The Woman in the Purple Skirt

My pick for Read a Kitaab’s #januaryinjapan was, ‘The Woman in the Purple Skirt’. The book, written by the acclaimed Natsuko Imamura and translated from the Japanese by Lucy North, has garnered fairly positive reviews online, however I was left feeling disappointed. The book is about this eponymous Woman in the Purple Skirt who is being closely watched by the narrator who calls herself as the Woman in the Yellow Cardigan. She meticulously describes every move of the woman in the purple skirt, her daily routine, eavesdropping on conversations and even gets her a job in the hotel that she’s employed at. Despite this extremely voyeuristic snooping by the woman in the yellow cardigan, she remains inconspicuous and almost oblivious to the other woman. However, things take a more ominous turn after the woman in the purple skirt starts working earnestly in the hotel and the sequence of events leading upto the climax happen so rapidly, it almost feels like an antithesis to how the book began.

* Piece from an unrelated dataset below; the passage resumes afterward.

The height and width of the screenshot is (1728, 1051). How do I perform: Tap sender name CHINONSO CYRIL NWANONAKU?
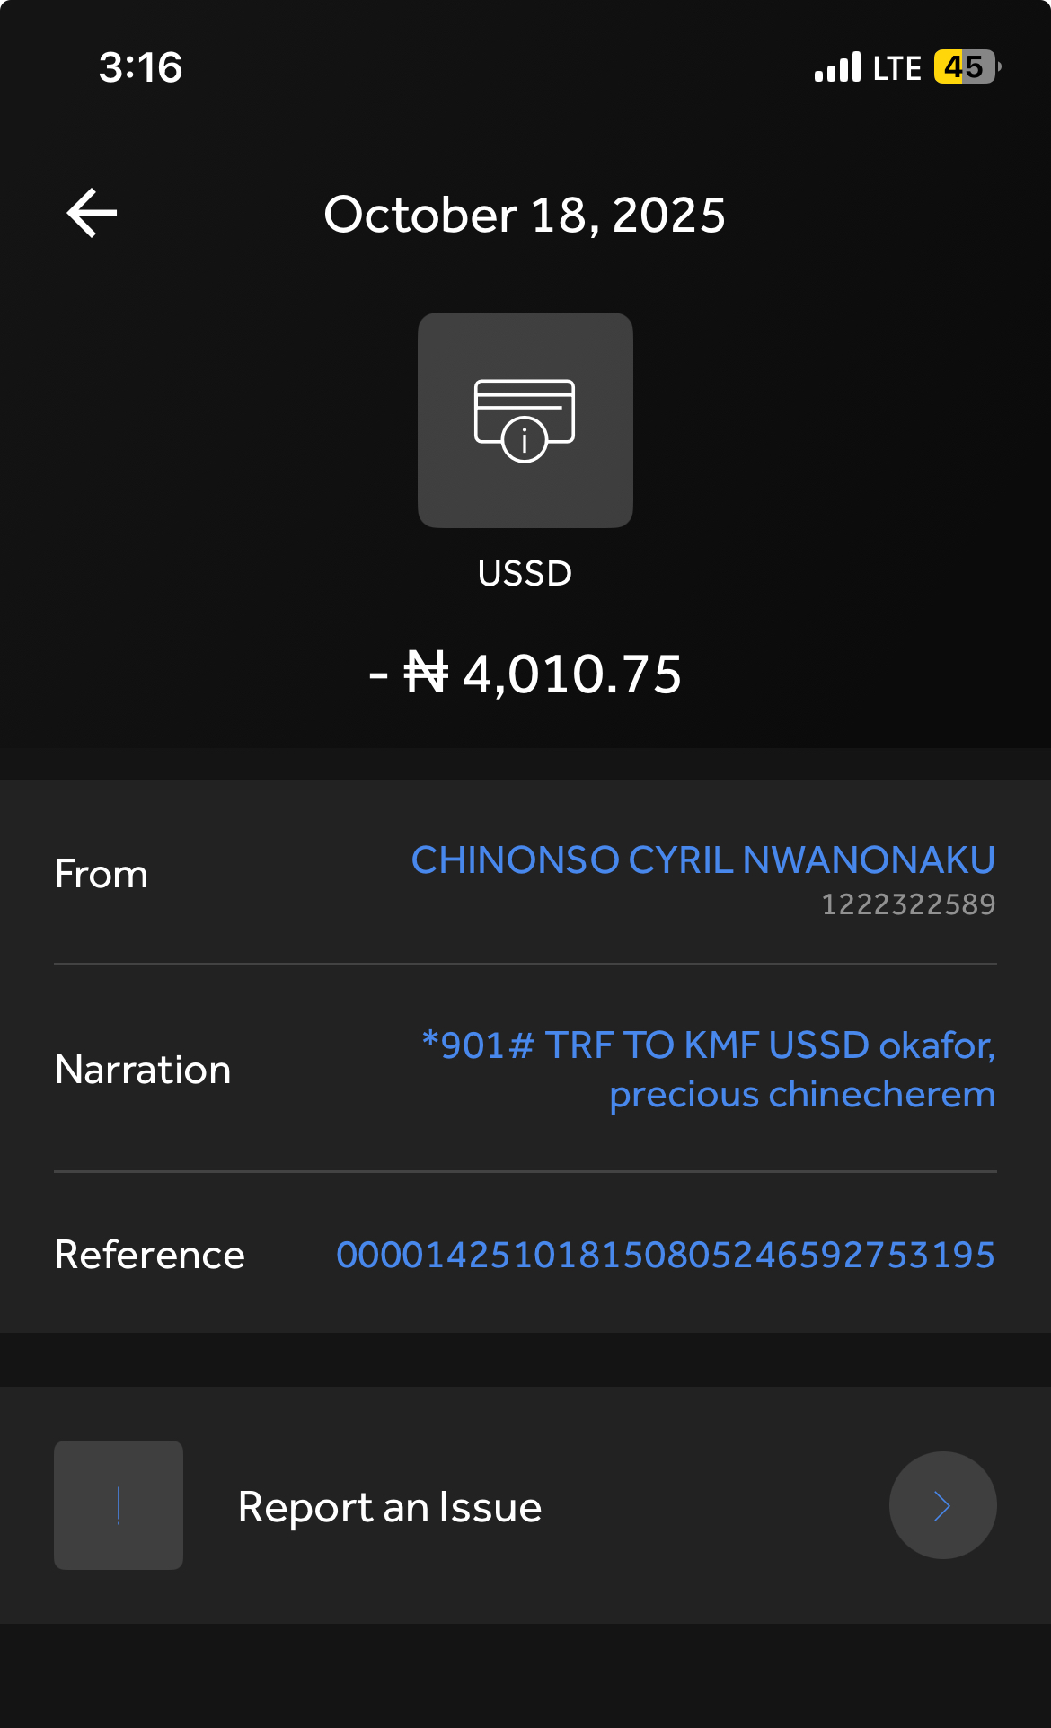click(702, 860)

In summation, I felt the climax to be a major letdown despite the foreboding atmosphere it created and the thrilling subtext. Though the book discusses themes of loneliness and the yearning for a friendship, and the human need to be seen and validated, it gets lost in the narrative that remains hyper focused on the inconsequential daily mundane activities of the woman in the purple skirt for the greater part of the book.

Ultimately, I even wondered what was the purpose of the woman in the purple skirt? What was the author trying to convey? I remain discombobulated!